Eine Neubesetzung steht auch beim Bundesverfassungsgericht im Frühjahr an. Durch das vorzeitige Ausscheiden der Verfassungsrichterin Helga Seibert (SPD) aus Gesundheitsgründen wird ein Platz frei, der nun voraussichtlich erstmals von einer grünen Richterin besetzt werden wird. Es ist kaum denkbar, daß das Bundesverfassungsgericht in Zukunft an politischer Neutralität gewinnen wird, zahlreiche neue umstrittene Urteile – wie schon das Kruzifix-Urteil von 1995 – sind zu befürchten.

Angesichts dieser phantastischen Voraussetzungen zur nachhaltigen Etablierung sozialdemokratischer und grüner Macht in Deutschland und zur Umgestaltung der Republik auf allen Ebenen im Sinne rot-grüner Programmatik ist es kaum zu erwarten, daß sich Schröder seines Rufes als "Volkskanzler" bewußt wird, der nicht wegen, sondern trotz seiner SPD-Zugehörigkeit eine so hohe Zustimmung erfuhr, und sich an die Beschneidung des Einflusses der Parteien in der Bundesrepublik und die Reform des Parteienstaates macht.

Die Union könnte – dieses Beispiel vor Augen – aus begangenen Fehlern lernen. Wenn sie denn will. Da sie aus der Verantwortung des Bundes auf allen Ebenen herausgeflogen ist, müßte sie mit einem radikalen Umbau auf allen Ebenen in der eigenen Partei beginnen.
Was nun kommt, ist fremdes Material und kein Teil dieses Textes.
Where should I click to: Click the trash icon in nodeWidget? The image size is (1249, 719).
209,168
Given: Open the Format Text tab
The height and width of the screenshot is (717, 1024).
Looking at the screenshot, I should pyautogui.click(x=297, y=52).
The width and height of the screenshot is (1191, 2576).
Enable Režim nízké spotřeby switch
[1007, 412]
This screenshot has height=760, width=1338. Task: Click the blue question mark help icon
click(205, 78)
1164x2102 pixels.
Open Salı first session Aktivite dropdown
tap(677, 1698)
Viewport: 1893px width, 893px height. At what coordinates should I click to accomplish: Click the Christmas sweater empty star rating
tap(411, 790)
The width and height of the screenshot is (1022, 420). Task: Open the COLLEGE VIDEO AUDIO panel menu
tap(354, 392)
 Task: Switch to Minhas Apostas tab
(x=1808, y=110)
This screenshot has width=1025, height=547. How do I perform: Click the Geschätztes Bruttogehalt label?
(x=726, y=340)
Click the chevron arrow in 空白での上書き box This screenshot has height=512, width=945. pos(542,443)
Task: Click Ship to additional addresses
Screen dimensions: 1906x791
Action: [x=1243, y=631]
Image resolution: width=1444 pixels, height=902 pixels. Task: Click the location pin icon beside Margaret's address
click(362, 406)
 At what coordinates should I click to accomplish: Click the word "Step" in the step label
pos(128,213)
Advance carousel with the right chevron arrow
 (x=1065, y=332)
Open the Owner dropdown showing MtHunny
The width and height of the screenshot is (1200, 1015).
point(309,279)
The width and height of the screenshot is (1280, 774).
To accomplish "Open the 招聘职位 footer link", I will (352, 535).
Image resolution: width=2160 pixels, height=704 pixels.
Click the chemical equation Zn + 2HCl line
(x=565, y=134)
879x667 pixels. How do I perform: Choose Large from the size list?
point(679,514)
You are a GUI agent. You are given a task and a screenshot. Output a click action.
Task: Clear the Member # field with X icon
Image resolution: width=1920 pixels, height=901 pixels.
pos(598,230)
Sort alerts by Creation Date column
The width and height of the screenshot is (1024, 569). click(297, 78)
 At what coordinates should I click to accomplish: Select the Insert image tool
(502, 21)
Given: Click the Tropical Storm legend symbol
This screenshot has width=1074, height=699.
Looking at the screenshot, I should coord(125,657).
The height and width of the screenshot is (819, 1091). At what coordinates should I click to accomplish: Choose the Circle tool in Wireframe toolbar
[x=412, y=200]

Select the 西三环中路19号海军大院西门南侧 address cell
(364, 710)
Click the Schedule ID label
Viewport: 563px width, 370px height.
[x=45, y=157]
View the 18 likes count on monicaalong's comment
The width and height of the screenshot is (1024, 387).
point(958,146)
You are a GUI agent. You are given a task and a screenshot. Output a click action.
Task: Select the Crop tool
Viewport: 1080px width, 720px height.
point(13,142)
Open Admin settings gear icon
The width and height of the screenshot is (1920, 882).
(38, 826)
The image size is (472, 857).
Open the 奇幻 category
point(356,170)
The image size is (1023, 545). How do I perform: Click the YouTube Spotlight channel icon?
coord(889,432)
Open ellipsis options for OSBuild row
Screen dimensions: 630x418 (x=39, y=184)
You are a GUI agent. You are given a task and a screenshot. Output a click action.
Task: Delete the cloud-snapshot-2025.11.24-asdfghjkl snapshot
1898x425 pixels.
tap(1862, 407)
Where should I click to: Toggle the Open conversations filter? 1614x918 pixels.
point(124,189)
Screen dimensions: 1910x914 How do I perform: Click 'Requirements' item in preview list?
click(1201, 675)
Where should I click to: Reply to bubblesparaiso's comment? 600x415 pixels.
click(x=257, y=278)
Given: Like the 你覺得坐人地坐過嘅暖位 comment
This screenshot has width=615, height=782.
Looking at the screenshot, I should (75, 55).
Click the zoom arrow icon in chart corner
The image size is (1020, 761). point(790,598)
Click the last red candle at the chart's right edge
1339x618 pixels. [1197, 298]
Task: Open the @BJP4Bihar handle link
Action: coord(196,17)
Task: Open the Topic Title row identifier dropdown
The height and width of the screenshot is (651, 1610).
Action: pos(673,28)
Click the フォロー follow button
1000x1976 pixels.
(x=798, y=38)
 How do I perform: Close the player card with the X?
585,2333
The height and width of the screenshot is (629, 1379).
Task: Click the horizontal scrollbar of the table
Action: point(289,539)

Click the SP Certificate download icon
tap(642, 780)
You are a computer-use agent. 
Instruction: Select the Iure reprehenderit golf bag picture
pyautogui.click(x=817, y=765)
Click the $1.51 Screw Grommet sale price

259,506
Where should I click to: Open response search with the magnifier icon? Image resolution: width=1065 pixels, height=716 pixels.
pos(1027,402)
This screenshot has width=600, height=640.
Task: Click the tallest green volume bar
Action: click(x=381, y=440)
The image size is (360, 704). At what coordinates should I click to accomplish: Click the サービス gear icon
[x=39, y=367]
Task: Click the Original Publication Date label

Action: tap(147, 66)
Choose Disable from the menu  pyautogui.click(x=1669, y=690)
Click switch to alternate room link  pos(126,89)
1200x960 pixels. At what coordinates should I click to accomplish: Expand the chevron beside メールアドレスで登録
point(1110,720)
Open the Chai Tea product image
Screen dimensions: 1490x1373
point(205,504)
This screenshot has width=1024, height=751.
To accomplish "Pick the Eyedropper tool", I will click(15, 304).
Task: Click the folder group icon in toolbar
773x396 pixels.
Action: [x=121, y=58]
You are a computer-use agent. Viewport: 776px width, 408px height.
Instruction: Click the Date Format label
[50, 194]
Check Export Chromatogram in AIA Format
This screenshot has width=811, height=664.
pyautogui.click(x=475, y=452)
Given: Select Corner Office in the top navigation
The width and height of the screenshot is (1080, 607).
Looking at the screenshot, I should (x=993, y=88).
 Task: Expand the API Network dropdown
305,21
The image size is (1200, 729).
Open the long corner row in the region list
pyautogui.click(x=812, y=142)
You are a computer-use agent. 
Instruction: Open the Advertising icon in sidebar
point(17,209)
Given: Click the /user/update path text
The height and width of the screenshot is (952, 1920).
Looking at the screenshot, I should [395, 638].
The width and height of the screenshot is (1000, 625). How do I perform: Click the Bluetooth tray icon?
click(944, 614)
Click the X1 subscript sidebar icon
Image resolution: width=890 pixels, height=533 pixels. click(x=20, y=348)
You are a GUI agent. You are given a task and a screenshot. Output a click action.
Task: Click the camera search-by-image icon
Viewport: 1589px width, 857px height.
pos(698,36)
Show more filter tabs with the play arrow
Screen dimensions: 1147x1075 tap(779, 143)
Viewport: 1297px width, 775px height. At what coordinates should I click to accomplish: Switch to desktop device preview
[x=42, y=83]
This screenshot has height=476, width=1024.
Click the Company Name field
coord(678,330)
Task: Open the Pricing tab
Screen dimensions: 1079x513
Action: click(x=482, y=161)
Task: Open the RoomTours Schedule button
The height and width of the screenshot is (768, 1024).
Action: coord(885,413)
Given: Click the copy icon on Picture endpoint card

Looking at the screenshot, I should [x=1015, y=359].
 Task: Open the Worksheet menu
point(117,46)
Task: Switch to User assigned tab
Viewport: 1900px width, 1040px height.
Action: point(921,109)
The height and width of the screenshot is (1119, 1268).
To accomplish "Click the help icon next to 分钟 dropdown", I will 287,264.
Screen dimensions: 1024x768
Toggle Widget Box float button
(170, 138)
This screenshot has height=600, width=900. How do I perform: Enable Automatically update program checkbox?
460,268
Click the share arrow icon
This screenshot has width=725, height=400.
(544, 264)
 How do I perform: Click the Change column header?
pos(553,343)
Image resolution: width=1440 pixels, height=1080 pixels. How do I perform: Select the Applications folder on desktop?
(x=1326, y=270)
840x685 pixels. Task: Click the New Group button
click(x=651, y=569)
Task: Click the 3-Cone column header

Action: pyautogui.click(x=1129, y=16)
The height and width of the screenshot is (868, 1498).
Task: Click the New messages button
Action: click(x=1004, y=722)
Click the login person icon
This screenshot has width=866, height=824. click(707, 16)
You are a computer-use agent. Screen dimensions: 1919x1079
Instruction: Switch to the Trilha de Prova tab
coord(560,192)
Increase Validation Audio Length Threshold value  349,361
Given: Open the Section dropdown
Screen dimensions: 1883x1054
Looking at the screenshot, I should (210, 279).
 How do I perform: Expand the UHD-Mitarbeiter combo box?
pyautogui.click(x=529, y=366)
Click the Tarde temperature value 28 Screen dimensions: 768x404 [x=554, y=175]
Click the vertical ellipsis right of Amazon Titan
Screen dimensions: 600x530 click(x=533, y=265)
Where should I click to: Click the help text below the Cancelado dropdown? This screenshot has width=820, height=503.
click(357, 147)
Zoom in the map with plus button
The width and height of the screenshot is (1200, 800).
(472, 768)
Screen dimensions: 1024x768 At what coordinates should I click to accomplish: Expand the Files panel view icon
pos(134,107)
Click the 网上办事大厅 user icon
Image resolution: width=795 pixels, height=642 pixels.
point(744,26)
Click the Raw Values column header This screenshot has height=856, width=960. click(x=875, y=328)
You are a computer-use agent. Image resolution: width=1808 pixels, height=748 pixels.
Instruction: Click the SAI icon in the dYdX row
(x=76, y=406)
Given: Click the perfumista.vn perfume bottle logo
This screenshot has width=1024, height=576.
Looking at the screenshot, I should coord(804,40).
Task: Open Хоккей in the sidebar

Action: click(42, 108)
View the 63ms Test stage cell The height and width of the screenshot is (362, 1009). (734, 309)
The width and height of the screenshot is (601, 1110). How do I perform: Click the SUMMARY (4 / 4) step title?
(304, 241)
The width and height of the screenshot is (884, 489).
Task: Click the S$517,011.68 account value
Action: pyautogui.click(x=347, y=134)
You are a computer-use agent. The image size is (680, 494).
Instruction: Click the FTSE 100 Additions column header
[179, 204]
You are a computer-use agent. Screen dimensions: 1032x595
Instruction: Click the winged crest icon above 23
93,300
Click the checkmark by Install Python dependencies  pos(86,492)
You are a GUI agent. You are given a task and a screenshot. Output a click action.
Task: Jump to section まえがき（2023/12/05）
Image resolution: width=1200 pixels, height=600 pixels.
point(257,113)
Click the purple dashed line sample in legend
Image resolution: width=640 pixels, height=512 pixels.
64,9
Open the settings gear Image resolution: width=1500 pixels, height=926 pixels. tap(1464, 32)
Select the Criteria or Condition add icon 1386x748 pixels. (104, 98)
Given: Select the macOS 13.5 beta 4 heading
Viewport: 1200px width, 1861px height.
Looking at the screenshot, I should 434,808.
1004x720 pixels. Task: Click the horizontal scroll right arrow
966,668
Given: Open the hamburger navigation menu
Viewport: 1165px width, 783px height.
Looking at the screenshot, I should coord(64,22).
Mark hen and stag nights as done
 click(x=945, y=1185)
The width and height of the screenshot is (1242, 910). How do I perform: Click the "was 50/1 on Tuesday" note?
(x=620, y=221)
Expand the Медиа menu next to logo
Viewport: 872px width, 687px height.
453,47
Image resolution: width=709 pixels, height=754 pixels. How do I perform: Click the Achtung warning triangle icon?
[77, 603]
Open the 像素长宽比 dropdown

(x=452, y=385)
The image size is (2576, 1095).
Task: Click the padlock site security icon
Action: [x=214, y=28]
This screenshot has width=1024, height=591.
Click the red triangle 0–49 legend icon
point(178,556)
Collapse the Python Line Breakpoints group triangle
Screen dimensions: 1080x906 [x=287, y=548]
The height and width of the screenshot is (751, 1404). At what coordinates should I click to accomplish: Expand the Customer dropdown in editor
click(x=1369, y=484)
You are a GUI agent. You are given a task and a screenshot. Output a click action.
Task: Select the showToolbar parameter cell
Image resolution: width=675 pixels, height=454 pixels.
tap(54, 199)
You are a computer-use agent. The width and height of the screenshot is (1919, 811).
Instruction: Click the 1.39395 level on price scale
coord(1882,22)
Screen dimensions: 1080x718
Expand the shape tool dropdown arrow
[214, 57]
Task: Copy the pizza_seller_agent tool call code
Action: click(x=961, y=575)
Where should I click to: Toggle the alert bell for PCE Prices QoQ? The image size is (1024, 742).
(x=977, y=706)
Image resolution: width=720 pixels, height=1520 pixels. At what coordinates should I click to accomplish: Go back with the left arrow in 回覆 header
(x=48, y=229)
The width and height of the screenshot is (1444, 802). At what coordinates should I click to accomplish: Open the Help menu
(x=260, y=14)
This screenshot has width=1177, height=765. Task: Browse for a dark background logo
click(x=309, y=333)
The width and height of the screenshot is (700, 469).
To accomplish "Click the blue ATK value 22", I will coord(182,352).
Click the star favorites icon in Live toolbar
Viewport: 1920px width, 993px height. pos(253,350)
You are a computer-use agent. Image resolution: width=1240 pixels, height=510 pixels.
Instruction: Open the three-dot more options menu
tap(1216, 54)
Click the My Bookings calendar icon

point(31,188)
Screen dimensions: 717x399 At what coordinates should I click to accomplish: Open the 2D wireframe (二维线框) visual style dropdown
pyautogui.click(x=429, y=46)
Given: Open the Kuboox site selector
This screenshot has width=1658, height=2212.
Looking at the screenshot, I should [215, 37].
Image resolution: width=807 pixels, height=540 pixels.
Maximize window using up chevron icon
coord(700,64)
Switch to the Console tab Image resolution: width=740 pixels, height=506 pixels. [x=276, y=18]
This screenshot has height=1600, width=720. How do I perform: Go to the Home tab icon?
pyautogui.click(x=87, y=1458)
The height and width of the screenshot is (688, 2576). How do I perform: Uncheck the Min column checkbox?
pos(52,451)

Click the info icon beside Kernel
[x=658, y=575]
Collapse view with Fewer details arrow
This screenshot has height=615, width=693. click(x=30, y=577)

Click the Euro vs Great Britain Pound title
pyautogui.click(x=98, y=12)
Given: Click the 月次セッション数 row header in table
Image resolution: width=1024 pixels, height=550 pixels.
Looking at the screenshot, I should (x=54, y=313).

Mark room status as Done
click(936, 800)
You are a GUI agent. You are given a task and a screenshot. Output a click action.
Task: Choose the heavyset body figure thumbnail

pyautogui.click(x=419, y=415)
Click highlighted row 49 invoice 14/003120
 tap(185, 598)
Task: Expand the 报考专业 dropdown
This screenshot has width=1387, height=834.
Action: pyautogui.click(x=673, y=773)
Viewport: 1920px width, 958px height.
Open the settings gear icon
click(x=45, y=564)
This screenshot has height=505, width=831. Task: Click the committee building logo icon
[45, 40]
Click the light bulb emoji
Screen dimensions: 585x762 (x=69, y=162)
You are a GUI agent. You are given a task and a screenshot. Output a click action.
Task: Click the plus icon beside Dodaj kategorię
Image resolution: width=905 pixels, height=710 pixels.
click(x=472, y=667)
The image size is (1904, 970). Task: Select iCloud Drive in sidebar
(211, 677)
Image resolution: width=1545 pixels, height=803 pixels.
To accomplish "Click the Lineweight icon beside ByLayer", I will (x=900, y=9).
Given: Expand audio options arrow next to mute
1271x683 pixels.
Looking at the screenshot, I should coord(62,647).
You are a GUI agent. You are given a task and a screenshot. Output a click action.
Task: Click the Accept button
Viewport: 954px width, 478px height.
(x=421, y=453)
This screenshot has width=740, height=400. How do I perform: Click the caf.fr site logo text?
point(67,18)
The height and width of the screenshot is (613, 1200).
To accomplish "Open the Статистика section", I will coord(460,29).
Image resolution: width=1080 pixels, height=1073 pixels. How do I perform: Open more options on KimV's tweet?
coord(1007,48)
Diese Krise ist eine Sanierungschance für die Union. Sie müßte – bevor mit Personalwechseln drittklassiger Güte zur Tagesordnung übergangen wird – zu einer radikalen Analyse kommen, weshalb die Chance einer gesellschaftspolitischen Wende in Deutschland während 16 Jahren CDU-Regierung verschenkt worden ist. Warum die Sozialdemokraten bereits geistig und politisch an der Macht waren, lange bevor die Regierung Kohl abgewählt war. Der Impuls dazu kann wohl nur von der Basis und von außen kommen.

Doch es bedarf womöglich erst noch einer zweiten Wahlschlappe 2002, damit die CDU endgültig aufwacht.